Montana was among the first states to grant women the right to vote. But now the state is set to deliver a setback to gender equality — affecting both cisgender and transgender women as well as all trans and nonbinary people.
Senate Bill 458 would define sex based on reproductive characteristics — females would be defined by their ability to produce an egg and males by their ability to produce sperm, “under normal development.” Those who can’t do so because of a condition present at birth would be defined according to their “nonambiguous” genitalia, the bill reads. Intersex people would be assigned a gender based on the characteristic deemed predominant. The bill’s provisions would affect more than 40 sections of state law.
If the bill becomes law — it has passed the Montana Senate and is pending in the House — it will write trans people out of existence and promote the stereotype that women should be excluded from certain jobs because their role in reproduction is the most important thing about them, activists say.
The bill was the subject of a recent conference all organized by the Human Rights Campaign and the American Civil Liberties Union. It’s “terrible in many ways” and would have a “really egregious impact … on the transgender population of Montana and possibly other states if it begins to spread across the country,” attorney and law professor Paul Smith said on the call.
It would make it difficult, if not impossible, for trans people to live in the state successfully, he said, forcing them to either leave Montana or forgo the gender-affirming procedures needed for their well-being. Trans people couldn’t have their lived gender recognized on their birth certificates, driver’s licenses, or other legal documents, and it would set up a situation in which their use of public restrooms would be policed.
The legislators behind the bill are “simply refusing to accept the concept that transgender individuals exist,” he said.

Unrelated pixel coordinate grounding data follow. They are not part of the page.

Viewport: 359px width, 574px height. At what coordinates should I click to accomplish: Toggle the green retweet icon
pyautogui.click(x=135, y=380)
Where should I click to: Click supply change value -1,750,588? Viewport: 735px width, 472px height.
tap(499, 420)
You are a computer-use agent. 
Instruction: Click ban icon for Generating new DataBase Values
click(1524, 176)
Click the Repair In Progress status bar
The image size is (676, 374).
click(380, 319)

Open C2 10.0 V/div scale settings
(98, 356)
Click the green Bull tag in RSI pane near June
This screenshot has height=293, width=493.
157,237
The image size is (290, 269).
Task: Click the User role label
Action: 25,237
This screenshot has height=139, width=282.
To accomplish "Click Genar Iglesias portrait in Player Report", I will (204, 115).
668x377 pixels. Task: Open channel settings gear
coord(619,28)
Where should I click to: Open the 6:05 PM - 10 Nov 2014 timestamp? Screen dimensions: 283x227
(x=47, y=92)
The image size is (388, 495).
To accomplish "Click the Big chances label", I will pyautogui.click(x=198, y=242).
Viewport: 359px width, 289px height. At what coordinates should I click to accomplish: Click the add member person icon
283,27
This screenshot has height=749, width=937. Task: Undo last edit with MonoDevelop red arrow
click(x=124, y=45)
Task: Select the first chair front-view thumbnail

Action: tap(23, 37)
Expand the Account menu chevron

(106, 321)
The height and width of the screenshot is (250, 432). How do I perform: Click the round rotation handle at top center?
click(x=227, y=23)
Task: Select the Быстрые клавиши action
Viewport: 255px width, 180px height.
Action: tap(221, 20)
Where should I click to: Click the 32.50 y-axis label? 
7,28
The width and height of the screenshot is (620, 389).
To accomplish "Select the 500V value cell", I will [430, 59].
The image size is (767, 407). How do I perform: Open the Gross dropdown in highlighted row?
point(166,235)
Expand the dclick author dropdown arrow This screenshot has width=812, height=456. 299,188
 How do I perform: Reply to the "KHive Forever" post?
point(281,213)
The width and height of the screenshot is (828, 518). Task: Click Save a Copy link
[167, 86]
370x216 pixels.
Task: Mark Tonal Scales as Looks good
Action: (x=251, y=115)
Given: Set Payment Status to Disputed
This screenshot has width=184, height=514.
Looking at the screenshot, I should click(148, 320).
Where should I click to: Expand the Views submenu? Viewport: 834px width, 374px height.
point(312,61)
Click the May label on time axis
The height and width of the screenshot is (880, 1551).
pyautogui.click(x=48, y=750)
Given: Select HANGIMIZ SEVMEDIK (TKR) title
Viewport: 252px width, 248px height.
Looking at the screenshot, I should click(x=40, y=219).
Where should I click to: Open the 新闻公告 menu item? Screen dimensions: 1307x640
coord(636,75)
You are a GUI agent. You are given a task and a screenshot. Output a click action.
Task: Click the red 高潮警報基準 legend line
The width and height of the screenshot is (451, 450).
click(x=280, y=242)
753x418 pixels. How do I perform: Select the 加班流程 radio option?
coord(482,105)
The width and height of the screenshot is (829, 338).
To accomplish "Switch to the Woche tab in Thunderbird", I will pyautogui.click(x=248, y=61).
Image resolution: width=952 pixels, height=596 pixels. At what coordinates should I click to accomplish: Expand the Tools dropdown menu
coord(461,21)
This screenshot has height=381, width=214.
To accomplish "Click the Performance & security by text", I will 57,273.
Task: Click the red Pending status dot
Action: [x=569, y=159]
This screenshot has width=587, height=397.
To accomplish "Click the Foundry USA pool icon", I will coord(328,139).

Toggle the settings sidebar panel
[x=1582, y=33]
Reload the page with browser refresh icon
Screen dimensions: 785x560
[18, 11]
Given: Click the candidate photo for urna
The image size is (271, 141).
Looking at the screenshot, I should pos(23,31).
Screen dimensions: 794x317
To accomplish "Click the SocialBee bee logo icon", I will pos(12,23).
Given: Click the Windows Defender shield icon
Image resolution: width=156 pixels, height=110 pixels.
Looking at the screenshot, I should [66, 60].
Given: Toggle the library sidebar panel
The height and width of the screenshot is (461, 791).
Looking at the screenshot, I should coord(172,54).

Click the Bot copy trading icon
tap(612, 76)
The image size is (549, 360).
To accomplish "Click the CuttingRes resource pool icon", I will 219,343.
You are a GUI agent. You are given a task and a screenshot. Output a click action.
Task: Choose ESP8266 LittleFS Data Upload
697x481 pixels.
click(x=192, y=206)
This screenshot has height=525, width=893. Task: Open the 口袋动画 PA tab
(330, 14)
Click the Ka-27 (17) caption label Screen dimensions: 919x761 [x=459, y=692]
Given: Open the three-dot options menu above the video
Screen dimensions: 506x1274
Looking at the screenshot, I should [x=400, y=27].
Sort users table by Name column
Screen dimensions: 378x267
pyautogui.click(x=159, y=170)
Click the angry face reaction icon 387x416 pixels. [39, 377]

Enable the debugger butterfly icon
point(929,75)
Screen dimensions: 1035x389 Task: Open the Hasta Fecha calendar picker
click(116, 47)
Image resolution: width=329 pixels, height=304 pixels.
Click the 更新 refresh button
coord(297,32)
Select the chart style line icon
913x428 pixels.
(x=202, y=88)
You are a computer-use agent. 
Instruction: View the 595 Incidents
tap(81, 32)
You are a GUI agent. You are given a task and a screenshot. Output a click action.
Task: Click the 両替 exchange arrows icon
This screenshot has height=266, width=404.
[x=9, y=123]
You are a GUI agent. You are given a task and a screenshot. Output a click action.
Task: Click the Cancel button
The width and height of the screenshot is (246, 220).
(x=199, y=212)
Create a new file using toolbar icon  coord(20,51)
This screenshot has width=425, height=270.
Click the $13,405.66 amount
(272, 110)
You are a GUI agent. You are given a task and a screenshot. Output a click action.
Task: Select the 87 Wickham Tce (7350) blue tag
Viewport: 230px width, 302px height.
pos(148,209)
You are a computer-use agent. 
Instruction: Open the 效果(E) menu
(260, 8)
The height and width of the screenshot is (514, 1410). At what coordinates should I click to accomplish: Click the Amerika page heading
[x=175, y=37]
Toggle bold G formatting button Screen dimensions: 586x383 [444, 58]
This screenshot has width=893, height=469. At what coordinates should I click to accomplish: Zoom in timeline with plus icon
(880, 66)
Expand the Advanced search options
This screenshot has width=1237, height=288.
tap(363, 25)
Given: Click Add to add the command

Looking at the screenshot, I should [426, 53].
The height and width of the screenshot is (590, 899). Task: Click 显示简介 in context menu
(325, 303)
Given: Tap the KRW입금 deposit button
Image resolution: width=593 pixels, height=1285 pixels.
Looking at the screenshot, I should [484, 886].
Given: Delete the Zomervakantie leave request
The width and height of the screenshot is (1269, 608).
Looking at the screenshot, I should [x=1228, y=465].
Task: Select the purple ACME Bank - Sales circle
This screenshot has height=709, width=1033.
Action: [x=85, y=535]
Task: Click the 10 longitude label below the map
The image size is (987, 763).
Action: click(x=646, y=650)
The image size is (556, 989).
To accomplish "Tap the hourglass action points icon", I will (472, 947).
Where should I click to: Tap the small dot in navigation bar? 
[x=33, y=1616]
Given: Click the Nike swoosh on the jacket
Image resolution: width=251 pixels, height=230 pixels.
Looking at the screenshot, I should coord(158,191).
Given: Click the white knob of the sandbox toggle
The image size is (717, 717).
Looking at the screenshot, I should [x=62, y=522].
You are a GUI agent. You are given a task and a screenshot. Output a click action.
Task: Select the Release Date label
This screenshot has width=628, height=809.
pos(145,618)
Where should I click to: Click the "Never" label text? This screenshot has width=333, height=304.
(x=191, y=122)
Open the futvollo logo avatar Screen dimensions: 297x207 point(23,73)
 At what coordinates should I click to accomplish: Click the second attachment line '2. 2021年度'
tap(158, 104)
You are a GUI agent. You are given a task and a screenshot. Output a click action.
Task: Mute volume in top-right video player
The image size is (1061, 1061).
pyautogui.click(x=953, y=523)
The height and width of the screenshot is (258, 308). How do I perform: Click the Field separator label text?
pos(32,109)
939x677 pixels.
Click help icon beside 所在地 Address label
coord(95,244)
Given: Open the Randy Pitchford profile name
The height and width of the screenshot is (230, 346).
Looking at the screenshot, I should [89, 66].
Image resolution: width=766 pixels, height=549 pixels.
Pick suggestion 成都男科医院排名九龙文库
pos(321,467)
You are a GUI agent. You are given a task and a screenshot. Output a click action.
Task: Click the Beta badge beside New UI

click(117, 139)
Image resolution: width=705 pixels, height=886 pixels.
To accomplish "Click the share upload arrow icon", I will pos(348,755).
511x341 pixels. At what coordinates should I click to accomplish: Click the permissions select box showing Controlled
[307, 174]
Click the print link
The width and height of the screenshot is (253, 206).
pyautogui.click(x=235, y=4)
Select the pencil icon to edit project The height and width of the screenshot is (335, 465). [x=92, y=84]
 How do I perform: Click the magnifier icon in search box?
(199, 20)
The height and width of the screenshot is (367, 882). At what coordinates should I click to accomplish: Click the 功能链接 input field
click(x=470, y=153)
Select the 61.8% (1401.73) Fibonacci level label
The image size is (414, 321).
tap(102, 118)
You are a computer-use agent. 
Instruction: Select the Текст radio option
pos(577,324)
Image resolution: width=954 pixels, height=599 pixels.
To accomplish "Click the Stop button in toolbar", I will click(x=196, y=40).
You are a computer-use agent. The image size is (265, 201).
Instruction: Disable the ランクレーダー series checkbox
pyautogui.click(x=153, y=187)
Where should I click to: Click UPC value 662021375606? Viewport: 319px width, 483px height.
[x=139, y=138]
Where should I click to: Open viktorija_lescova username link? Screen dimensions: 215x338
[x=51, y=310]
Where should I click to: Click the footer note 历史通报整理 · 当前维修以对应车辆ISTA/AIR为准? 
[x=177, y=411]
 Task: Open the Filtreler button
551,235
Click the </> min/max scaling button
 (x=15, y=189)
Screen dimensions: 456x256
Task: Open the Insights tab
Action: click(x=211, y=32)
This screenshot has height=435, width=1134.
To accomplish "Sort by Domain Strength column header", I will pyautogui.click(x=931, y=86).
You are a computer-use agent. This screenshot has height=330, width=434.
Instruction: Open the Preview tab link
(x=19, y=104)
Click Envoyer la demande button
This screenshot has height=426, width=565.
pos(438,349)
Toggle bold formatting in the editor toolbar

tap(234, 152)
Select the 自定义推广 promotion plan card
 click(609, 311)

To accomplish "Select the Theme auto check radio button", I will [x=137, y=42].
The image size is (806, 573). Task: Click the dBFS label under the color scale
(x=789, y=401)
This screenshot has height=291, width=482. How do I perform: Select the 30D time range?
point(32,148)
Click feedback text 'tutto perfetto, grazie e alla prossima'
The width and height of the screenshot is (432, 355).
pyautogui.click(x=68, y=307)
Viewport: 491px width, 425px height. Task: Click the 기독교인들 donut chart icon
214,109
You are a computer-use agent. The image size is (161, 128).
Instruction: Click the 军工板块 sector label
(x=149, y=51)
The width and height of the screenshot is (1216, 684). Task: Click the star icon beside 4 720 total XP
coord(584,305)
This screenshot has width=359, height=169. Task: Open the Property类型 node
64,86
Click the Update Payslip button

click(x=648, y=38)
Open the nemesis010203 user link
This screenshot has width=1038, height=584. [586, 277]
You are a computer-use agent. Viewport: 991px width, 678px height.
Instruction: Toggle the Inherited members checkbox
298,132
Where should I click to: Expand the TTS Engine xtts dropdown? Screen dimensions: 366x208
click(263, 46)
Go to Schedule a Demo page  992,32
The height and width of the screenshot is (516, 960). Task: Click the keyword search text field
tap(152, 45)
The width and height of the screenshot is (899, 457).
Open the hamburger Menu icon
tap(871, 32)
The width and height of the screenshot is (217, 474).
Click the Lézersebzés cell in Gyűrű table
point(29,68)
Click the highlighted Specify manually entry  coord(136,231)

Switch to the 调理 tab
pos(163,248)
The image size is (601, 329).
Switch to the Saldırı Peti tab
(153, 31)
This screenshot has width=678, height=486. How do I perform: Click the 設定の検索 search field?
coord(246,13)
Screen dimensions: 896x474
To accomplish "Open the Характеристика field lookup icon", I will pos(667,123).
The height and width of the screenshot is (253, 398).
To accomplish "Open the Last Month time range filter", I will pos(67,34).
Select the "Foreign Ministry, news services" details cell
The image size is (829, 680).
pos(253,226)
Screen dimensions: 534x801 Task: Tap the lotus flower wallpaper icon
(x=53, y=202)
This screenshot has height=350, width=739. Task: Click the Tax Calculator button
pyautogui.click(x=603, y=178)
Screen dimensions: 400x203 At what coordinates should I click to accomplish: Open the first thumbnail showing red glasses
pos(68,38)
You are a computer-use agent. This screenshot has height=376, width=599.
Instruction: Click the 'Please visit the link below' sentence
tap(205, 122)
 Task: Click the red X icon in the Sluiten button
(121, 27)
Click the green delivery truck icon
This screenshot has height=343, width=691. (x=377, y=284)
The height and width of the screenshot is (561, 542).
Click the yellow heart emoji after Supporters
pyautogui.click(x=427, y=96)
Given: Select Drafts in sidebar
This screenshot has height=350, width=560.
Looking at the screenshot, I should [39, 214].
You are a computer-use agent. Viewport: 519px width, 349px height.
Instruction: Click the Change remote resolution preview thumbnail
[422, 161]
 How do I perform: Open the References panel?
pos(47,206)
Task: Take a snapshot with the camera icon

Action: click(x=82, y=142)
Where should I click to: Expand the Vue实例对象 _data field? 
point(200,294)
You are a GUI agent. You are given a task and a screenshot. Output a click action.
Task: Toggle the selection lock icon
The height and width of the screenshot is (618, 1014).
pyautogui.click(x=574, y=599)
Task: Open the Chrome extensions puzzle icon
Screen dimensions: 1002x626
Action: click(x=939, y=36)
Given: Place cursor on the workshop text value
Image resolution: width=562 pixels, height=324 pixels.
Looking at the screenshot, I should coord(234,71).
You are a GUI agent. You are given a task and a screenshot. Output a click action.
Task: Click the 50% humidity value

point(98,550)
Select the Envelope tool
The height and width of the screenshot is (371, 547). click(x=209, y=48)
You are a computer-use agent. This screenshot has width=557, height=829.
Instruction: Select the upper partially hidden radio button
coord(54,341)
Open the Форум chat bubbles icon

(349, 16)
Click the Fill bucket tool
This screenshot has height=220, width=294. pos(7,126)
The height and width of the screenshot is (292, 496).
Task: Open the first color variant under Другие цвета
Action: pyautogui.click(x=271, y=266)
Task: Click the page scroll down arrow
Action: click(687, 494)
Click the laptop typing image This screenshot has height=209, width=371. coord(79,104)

It's the first bill he knows of to define sex so narrowly, but “if it starts to spread across the country, it’s going to be a real scourge,” added Smith, a professor at Georgetown Law.
And “trans people won’t be only people to suffer” if the bill becomes law, said Ria Tabacco Mar, director of the ACLU’s Women’s Rights Project.
Women’s reproductive capacities have been used against them for years, she said. For instance, she said, many states once excluded women from juries because jury service would interfere with what was considered to be a woman’s proper role — keeping house and taking care of children.
The Montana bill is based on “impermissible stereotypes about the right way to be a woman,” she noted, and could enable all sorts of sex discrimination, such as denial of employment to women with children.
Fighting this legislation is “the right thing to do for all of us,” she said.
SB 458 also conflicts with the Montana constitution, said Akilah Maya Deernose, a staff attorney with the ACLU’s Montana affiliate. The state constitution has an individual dignity clause, stating, “Neither the state nor any person, firm, corporation, or institution shall discriminate against any person in the exercise of his civil or political rights on account of race, color, sex, culture, social origin or condition, or political or religious ideas.”
“It’s directly at odds with what this sweeping bill aims to do,” Deernose said. It’s not up to legislators to interpret this clause, she added, but up to the courts.
What’s more, the Montana Human Rights Bureau, which enforces certain antidiscrimination laws, has been following the 2020 U.S. Supreme Court decision in Bostock v. Clayton County in doing so, she said. That ruling held that discrimination based on sexual orientation of gender identity is sex discrimination, forbidden under Title VII of the U.S. Civil Rights Act of 1964. SB 458 would go against that too.
It would also be devastating to Montana’s economy, Deernose said. Federal agencies that fund state universities and other institutions have the right to deny money to those that discriminate, and if these agencies do so, it could cost the state up to $7.5 billion, half its annual budget, she said.
The ACLU may sue if the bill becomes law. Smith said it’s vulnerable to a federal constitutional challenge under both the Equal Protection Clause and the Due Process Clause of the U.S. Constitution. He has more than a casual familiarity with constitutional law — he was counsel to the plantiffs in Lawrence v. Texas, the case that led the U.S. Supreme Court to strike down all remaining anti-sodomy laws.
As bad as SB 458 is, it’s not the only anti-LGBTQ+ bill pending in Montana. Both the House and Senate have approved Senate Bill 99, which would ban gender-affirming care for minors in the state. It’s now awaiting either a signature or veto by Republican Gov. Greg Gianforte, who has said only that he’ll consider all legislation carefully. Lambda Legal, the national ACLU, and the ACLU of Montana intend to sue if the bill becomes law.
The Senate has also OK’d a bill that would require schools to obtain parental permission before a student uses a new name, nickname, or pronouns that are perceived as not matching the student's assigned gender at birth, essentially forcing schools to out trans students to their parents. It is pending in the House.